* Exercise task: Copy out the lines below word for word, from the first line through the line containing "The width and height of the screenshot is (1039, 596).", with both ends included.

* Given records:

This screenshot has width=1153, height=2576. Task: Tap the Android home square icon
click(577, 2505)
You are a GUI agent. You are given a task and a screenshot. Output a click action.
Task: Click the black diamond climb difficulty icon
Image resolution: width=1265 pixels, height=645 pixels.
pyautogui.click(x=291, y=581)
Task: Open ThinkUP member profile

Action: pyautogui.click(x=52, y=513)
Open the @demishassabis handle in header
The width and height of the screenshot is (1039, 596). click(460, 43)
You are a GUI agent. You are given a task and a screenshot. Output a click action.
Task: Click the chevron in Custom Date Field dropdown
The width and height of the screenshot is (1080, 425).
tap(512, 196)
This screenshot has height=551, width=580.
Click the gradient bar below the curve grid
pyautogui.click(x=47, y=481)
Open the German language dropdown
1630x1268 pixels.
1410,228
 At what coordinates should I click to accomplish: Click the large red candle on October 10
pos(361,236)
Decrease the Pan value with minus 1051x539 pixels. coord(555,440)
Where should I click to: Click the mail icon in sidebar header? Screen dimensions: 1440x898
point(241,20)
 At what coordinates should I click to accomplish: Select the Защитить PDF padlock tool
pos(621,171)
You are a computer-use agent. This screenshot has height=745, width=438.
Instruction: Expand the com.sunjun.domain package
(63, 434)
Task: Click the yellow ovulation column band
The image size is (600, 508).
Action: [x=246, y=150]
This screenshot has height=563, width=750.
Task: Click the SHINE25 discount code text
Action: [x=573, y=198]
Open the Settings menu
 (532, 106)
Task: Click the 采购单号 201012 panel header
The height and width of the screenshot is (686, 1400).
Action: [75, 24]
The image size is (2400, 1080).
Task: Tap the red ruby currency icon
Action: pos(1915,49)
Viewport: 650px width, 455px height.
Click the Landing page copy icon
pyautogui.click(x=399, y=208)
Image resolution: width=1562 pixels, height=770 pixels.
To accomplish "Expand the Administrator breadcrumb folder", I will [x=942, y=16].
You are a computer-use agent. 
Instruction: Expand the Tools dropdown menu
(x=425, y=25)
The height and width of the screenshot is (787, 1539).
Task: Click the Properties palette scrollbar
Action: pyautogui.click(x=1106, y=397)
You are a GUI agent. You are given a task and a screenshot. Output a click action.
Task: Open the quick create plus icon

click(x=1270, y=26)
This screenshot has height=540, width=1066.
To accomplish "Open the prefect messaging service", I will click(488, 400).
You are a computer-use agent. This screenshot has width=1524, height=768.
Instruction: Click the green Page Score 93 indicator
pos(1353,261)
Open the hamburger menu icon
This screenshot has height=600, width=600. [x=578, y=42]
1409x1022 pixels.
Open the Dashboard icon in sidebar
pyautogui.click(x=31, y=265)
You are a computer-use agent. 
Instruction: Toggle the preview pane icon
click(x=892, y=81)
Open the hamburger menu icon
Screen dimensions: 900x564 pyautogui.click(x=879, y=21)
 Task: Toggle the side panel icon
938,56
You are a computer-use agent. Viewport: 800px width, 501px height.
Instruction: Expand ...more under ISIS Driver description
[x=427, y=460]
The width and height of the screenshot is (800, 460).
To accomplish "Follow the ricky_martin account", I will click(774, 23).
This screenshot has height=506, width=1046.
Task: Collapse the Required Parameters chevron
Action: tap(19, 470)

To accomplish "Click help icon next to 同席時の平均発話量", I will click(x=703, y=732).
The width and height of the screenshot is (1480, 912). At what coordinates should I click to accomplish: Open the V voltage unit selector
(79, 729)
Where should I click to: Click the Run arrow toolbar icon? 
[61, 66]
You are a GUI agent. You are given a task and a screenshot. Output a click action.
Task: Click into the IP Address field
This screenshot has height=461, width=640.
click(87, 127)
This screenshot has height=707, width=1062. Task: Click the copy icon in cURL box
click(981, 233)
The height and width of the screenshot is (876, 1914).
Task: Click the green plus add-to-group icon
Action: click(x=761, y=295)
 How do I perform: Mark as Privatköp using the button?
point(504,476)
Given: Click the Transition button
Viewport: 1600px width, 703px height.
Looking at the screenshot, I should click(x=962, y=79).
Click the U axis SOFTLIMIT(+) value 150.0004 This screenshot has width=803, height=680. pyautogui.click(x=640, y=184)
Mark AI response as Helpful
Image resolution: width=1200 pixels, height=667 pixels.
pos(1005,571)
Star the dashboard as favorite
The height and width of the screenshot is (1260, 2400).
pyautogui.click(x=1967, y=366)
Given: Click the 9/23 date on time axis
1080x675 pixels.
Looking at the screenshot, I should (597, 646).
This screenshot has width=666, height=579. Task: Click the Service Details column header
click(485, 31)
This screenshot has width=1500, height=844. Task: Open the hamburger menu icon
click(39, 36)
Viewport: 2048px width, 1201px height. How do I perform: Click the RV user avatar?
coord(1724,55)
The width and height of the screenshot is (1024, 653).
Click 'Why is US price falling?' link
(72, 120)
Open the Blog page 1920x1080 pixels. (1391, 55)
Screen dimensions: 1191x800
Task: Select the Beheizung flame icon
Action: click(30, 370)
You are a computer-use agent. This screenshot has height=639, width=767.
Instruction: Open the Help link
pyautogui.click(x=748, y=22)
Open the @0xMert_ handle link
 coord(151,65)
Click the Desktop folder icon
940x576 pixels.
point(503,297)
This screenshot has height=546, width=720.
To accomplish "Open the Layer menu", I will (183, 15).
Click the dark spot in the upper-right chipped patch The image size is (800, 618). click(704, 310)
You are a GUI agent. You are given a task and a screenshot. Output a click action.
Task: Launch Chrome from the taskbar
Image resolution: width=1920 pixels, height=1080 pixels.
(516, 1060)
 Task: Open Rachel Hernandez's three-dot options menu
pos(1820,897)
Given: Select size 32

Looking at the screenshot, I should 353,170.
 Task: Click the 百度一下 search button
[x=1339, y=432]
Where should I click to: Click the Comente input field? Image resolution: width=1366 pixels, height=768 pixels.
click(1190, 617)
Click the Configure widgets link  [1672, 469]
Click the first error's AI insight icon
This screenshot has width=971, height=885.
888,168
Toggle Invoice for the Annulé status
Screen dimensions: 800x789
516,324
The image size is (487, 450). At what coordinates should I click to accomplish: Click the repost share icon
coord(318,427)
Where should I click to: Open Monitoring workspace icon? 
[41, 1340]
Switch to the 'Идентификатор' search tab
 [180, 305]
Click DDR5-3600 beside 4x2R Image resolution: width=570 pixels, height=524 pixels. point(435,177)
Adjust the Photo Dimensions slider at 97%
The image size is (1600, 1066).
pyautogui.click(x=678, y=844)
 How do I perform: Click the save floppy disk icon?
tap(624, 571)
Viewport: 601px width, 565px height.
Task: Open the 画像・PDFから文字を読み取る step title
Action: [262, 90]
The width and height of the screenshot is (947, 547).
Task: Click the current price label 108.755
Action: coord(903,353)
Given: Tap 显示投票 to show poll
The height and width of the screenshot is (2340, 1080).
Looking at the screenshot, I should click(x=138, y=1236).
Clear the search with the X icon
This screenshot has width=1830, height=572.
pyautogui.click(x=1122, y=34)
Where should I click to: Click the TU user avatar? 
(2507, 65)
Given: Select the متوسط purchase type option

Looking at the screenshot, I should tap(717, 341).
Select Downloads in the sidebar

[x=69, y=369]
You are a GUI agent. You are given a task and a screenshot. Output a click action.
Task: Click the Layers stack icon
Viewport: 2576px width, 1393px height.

* Worked answer:
This screenshot has width=1153, height=2576. Task: Tap the Android home square icon
click(577, 2505)
You are a GUI agent. You are given a task and a screenshot. Output a click action.
Task: Click the black diamond climb difficulty icon
Image resolution: width=1265 pixels, height=645 pixels.
pyautogui.click(x=291, y=581)
Task: Open ThinkUP member profile

Action: pyautogui.click(x=52, y=513)
Open the @demishassabis handle in header
The width and height of the screenshot is (1039, 596). click(460, 43)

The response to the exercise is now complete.